AIM OF THE TASK. Retype the line where "Task: Click the" appears and each line that follows it down to the last line of the records below. Leave the pictures out.

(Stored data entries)

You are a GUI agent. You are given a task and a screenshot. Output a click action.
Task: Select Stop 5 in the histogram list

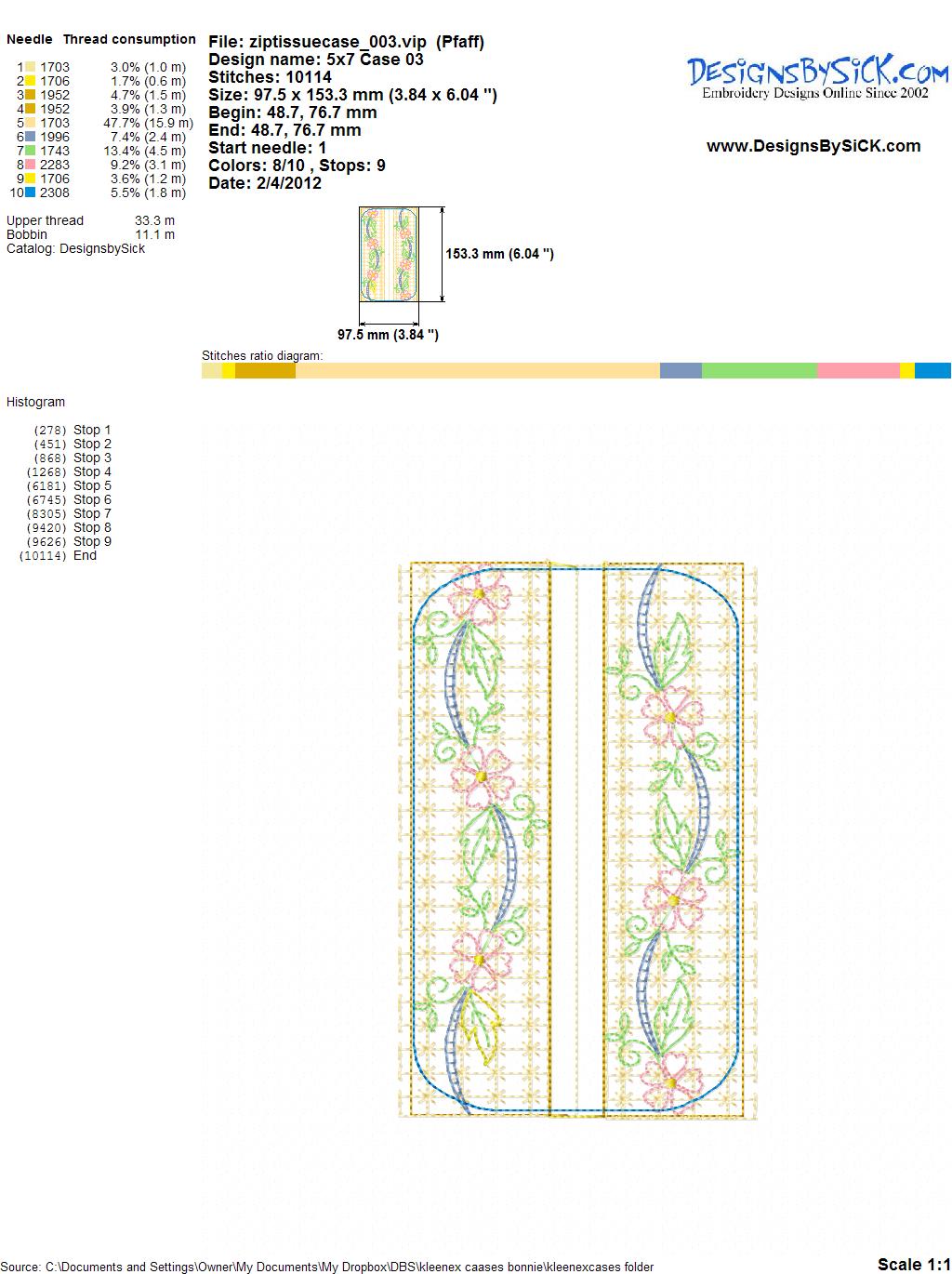91,485
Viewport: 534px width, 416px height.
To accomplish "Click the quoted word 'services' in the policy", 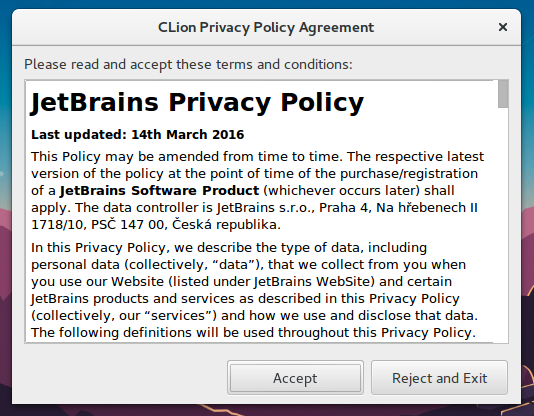I will 180,316.
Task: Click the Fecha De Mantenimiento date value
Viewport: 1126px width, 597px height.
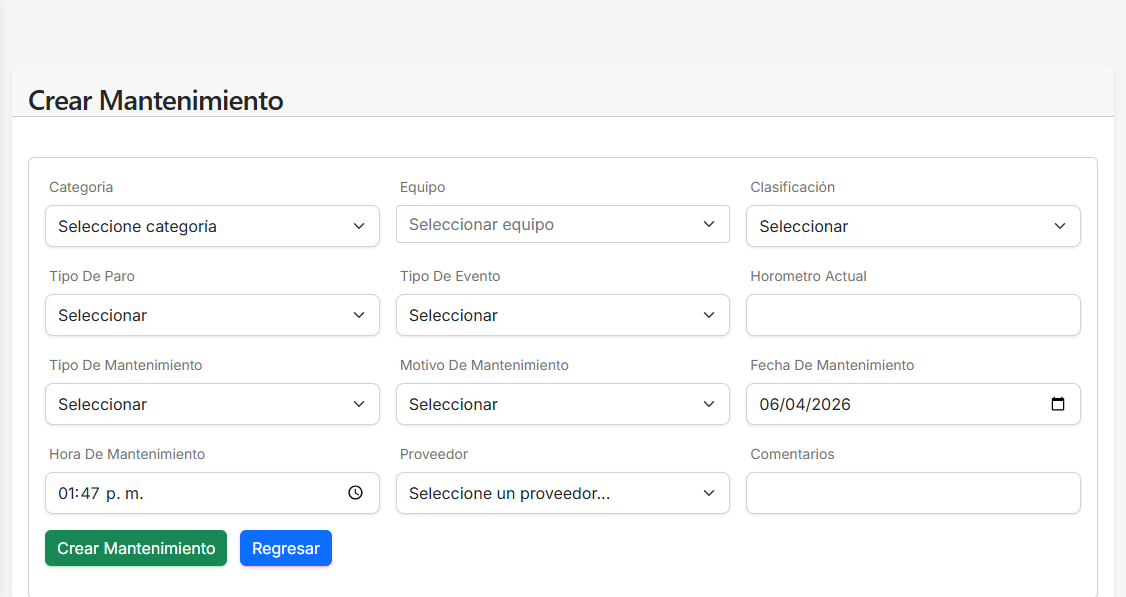Action: tap(805, 405)
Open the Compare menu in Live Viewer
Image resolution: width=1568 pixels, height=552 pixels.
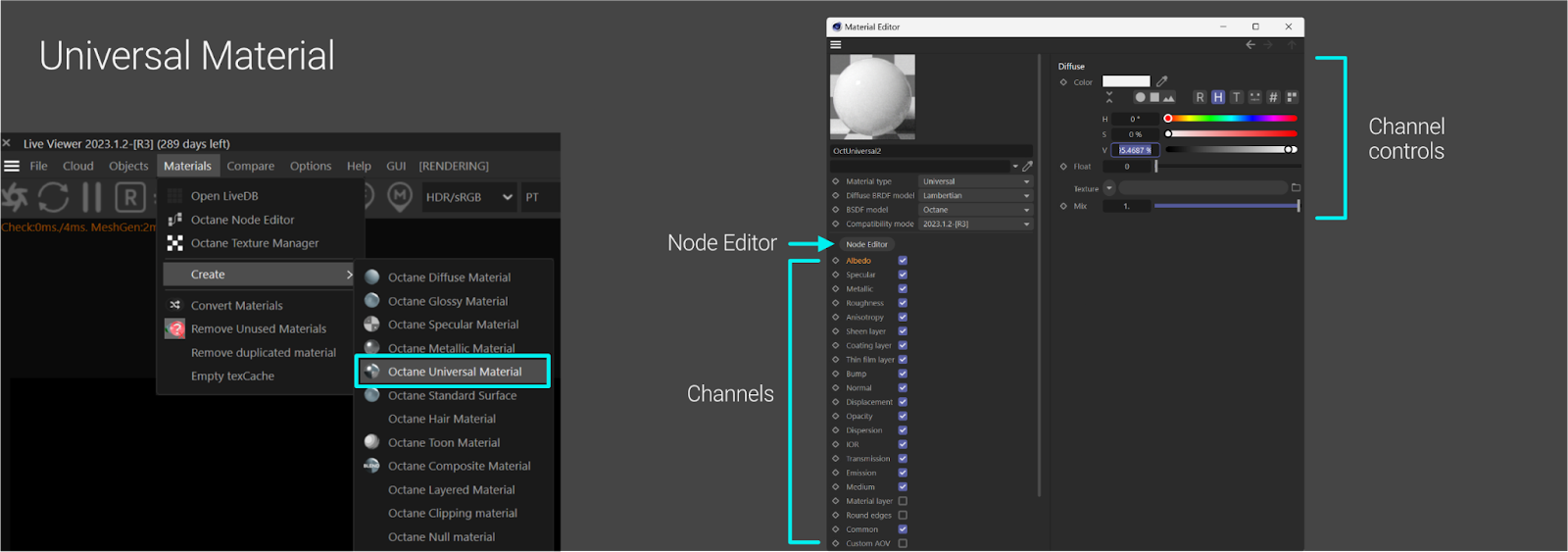[251, 166]
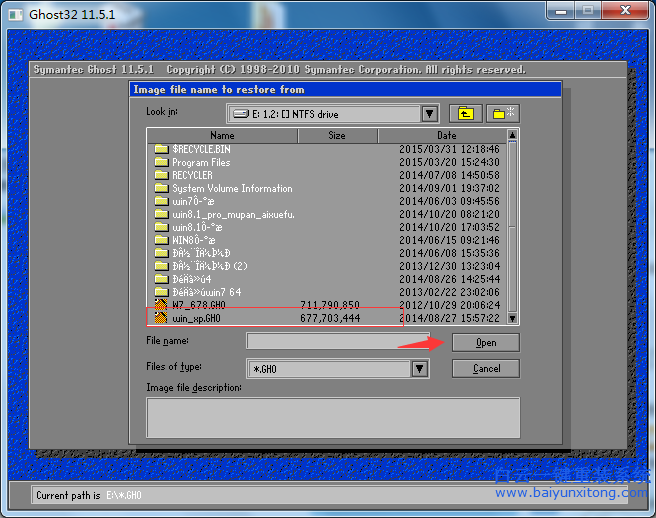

ANSWER FOR THIS EXERCISE.
Task: Click the Fecha De Mantenimiento date value
Viewport: 1126px width, 597px height.
Action: tap(805, 405)
Open the Compare menu in Live Viewer
Image resolution: width=1568 pixels, height=552 pixels.
[251, 166]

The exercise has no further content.